-------- Working data --------

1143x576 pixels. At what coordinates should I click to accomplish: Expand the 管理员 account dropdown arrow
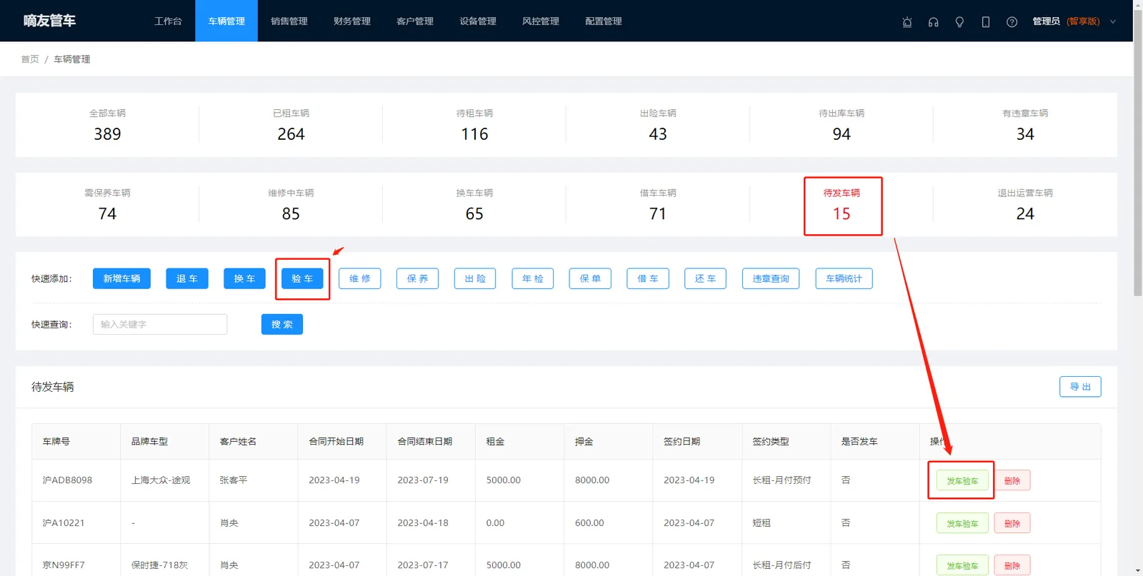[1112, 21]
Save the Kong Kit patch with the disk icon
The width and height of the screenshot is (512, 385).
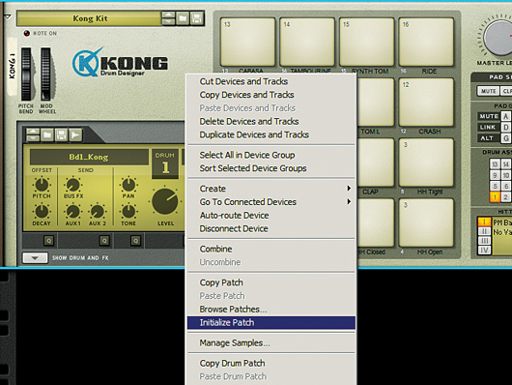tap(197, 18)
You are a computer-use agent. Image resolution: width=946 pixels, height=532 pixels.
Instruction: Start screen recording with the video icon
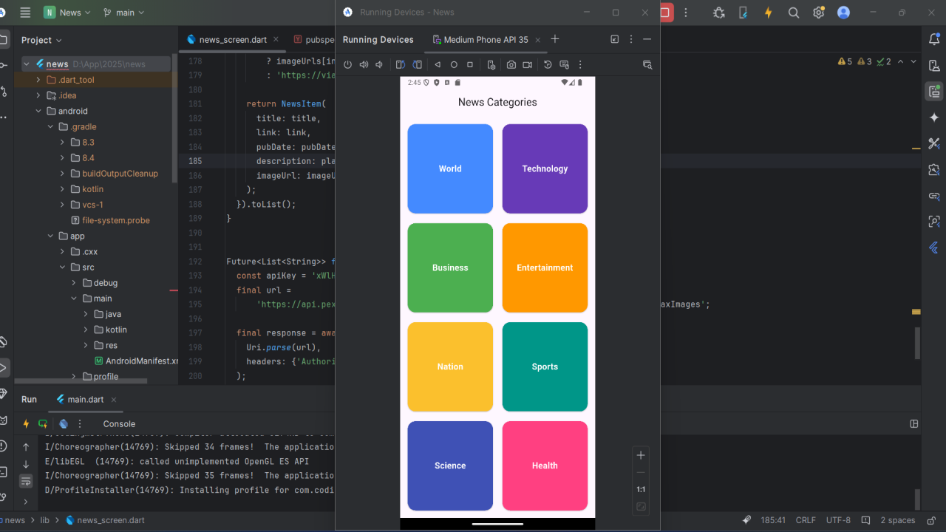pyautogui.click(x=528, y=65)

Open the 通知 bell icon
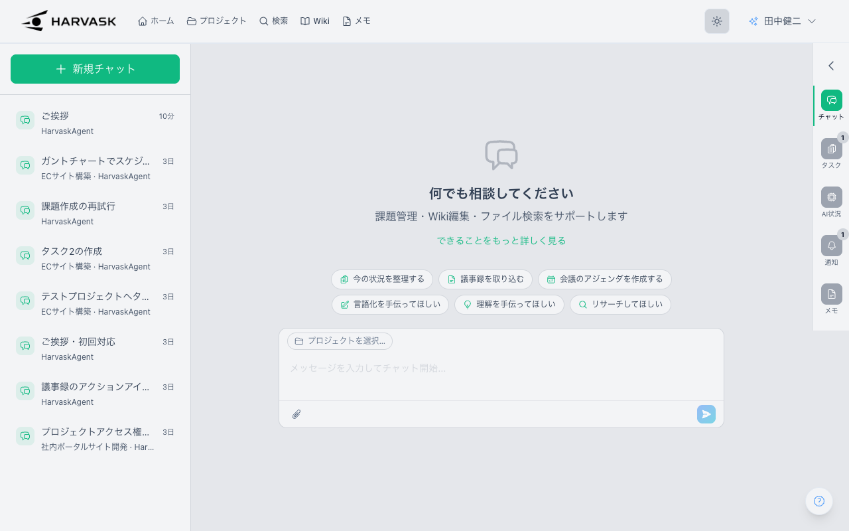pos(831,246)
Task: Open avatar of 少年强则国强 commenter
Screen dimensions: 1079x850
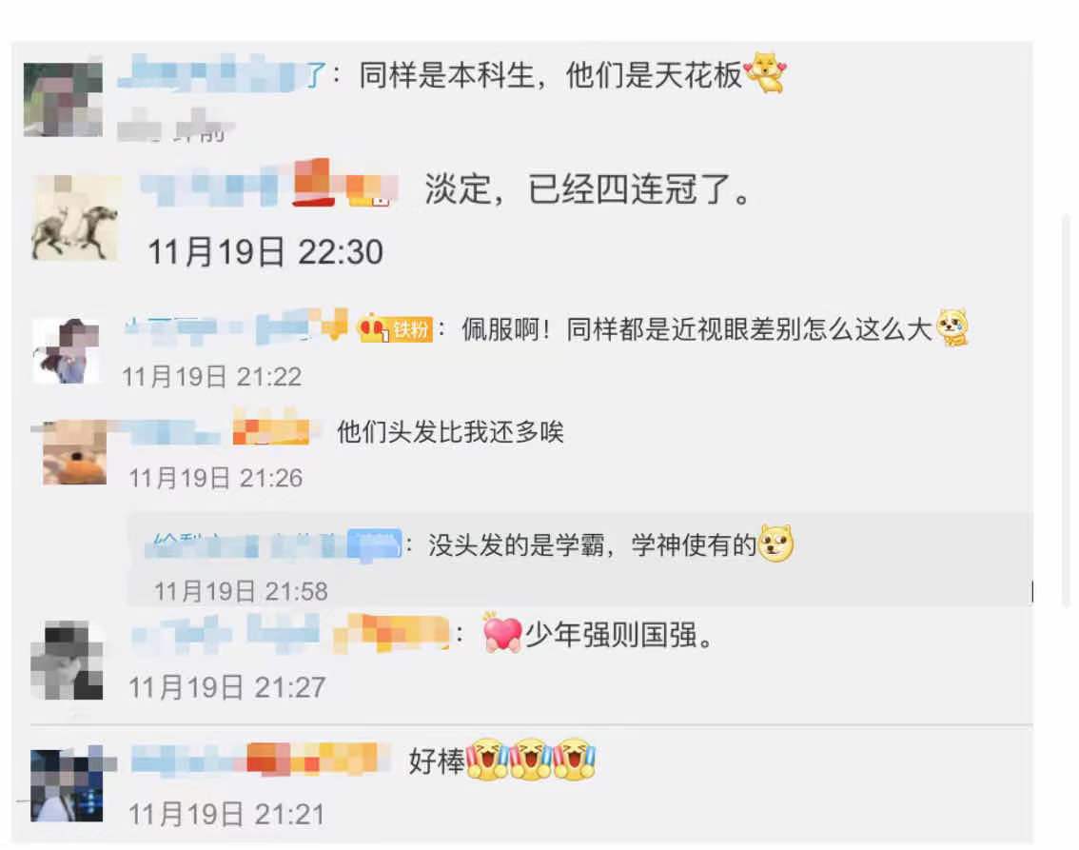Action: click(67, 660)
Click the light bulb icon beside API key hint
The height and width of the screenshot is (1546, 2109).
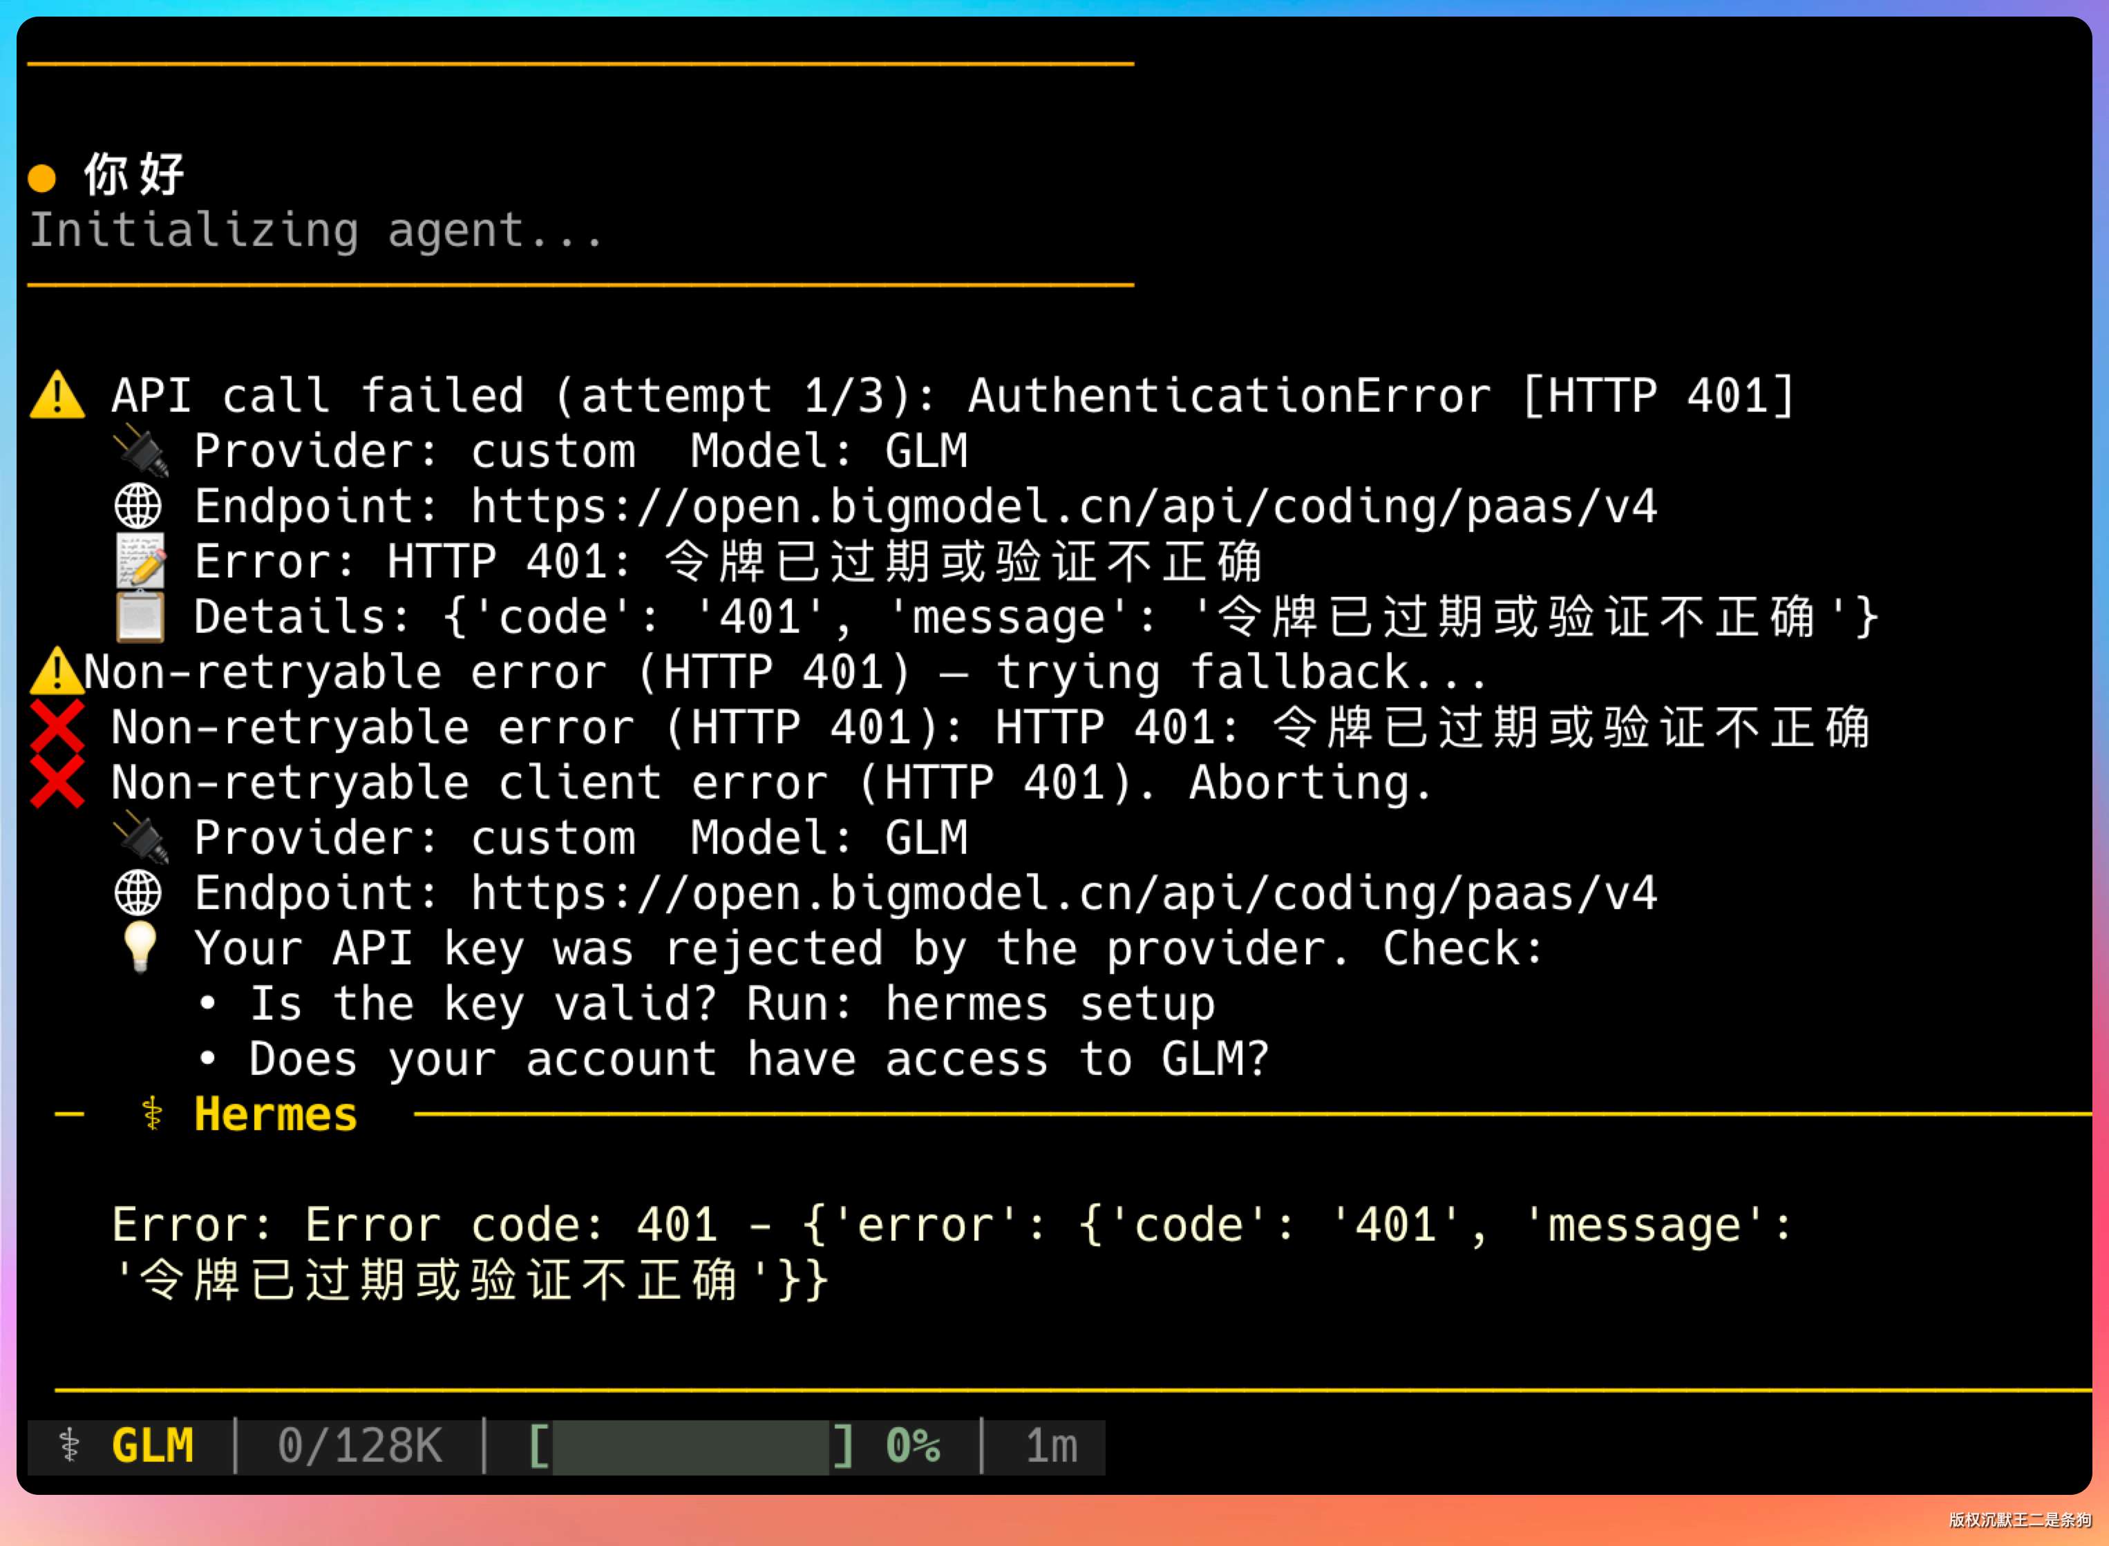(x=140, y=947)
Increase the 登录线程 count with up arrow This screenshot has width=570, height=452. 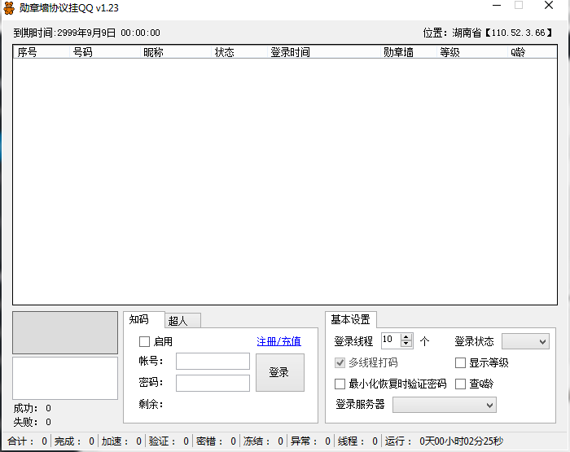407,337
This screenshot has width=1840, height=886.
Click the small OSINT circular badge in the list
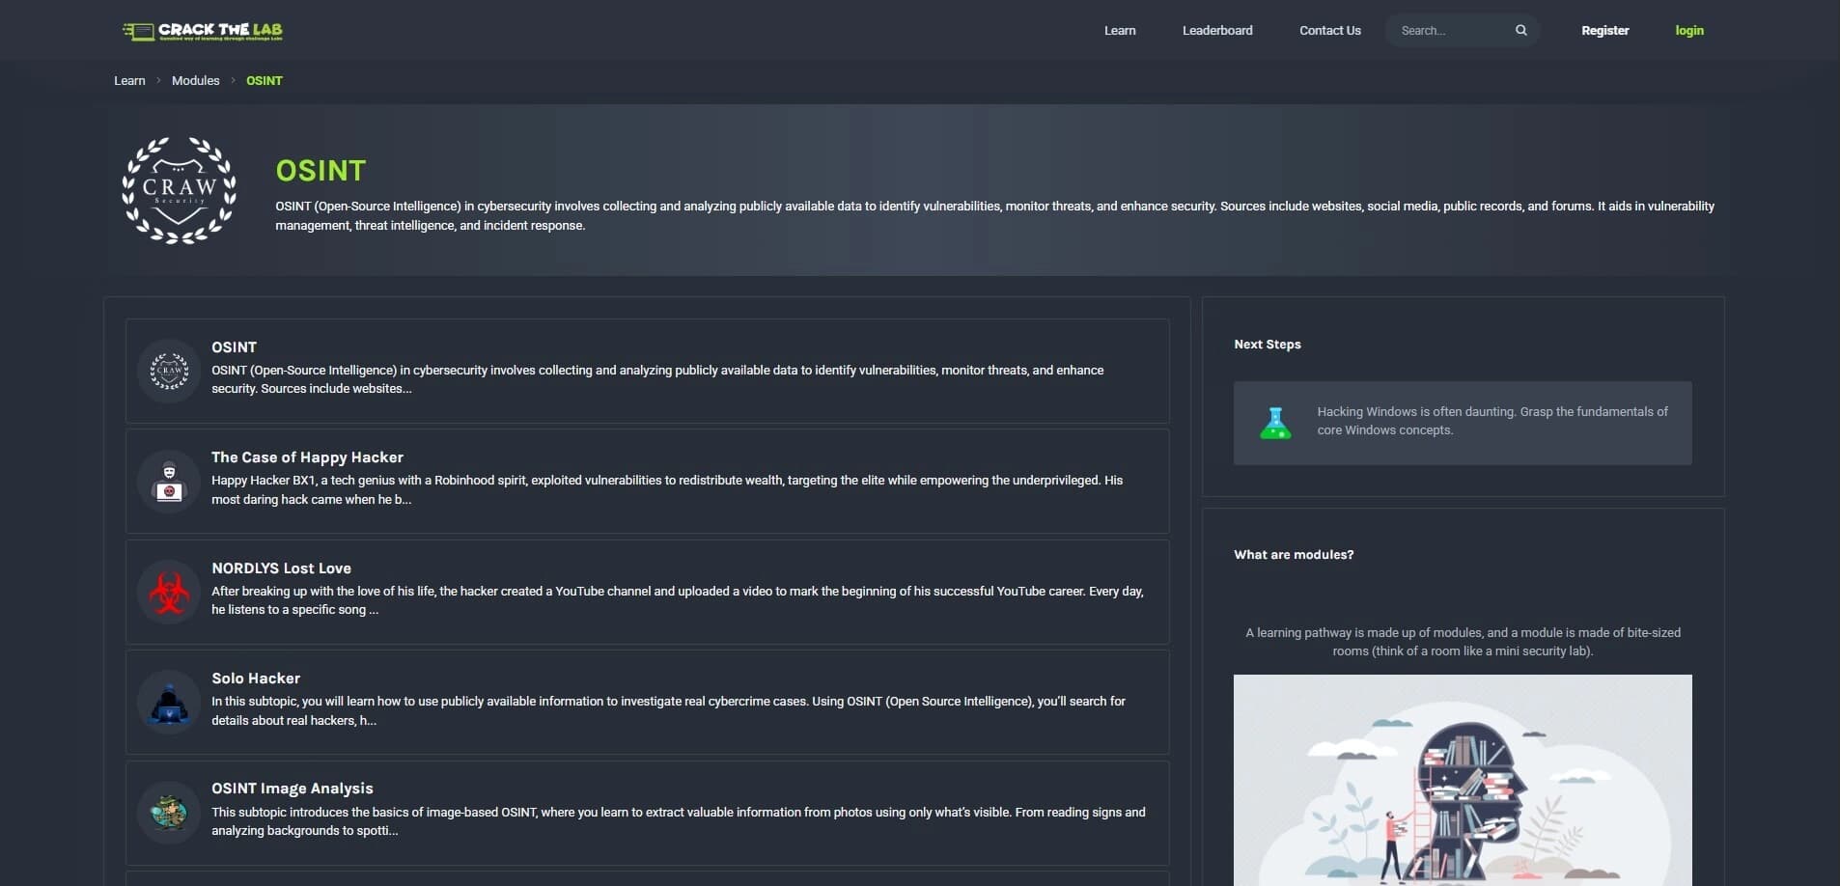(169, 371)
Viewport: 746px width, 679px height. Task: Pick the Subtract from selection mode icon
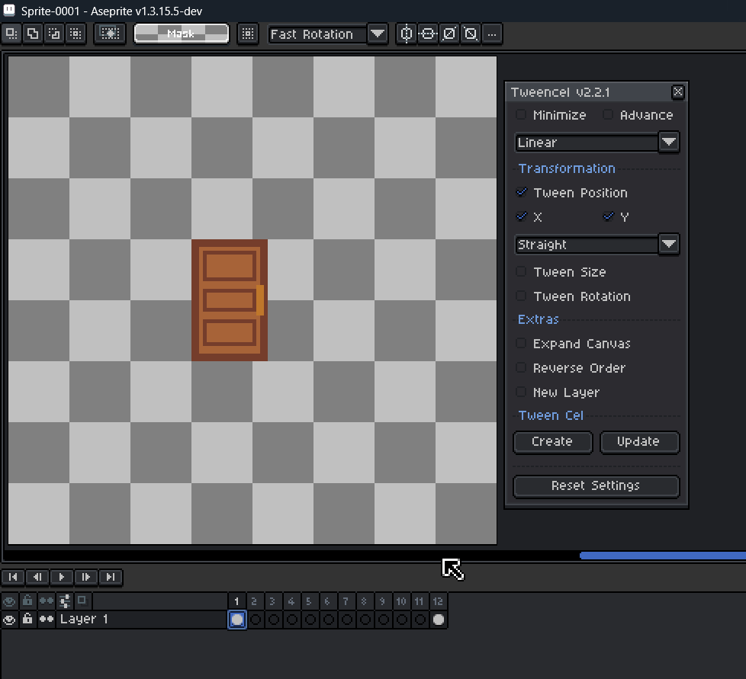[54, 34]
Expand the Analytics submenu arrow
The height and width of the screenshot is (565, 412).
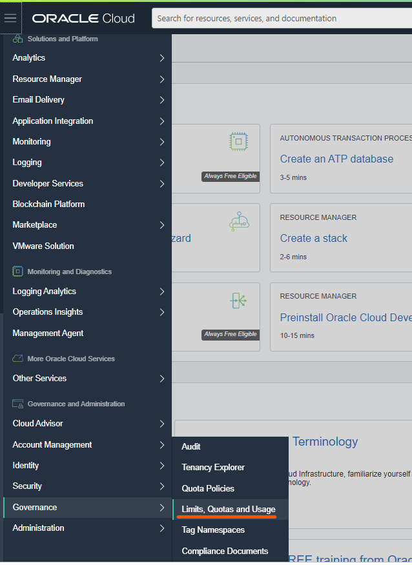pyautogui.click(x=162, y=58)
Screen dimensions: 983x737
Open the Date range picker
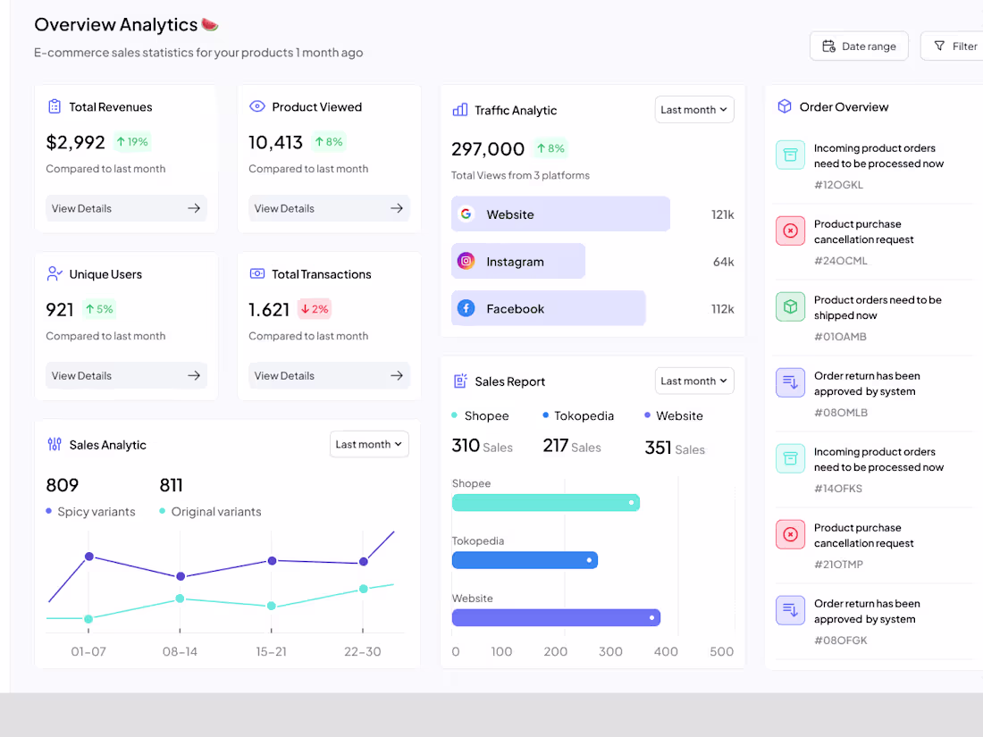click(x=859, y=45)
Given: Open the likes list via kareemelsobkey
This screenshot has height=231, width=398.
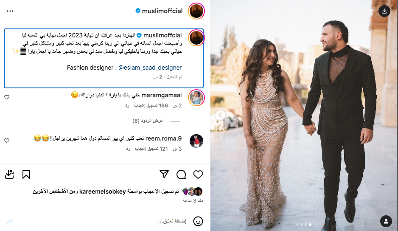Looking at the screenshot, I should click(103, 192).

--------

Problem to solve =>
Give the part of the items that opens with the line containing "Save the Kong Kit patch with the disk icon" and closes with the line containing "Action: click(67, 660)" as a JSON list of strings, one string per line and no blank lines. Leave the pictures out of the answer.

The answer =>
[
  "Save the Kong Kit patch with the disk icon",
  "The width and height of the screenshot is (512, 385).",
  "tap(197, 18)",
  "You are a computer-use agent. Image resolution: width=946 pixels, height=532 pixels.",
  "Instruction: Start screen recording with the video icon",
  "pyautogui.click(x=528, y=65)",
  "Open the 通知 bell icon",
  "pos(831,246)",
  "Task: Open avatar of 少年强则国强 commenter",
  "Screen dimensions: 1079x850",
  "Action: click(67, 660)"
]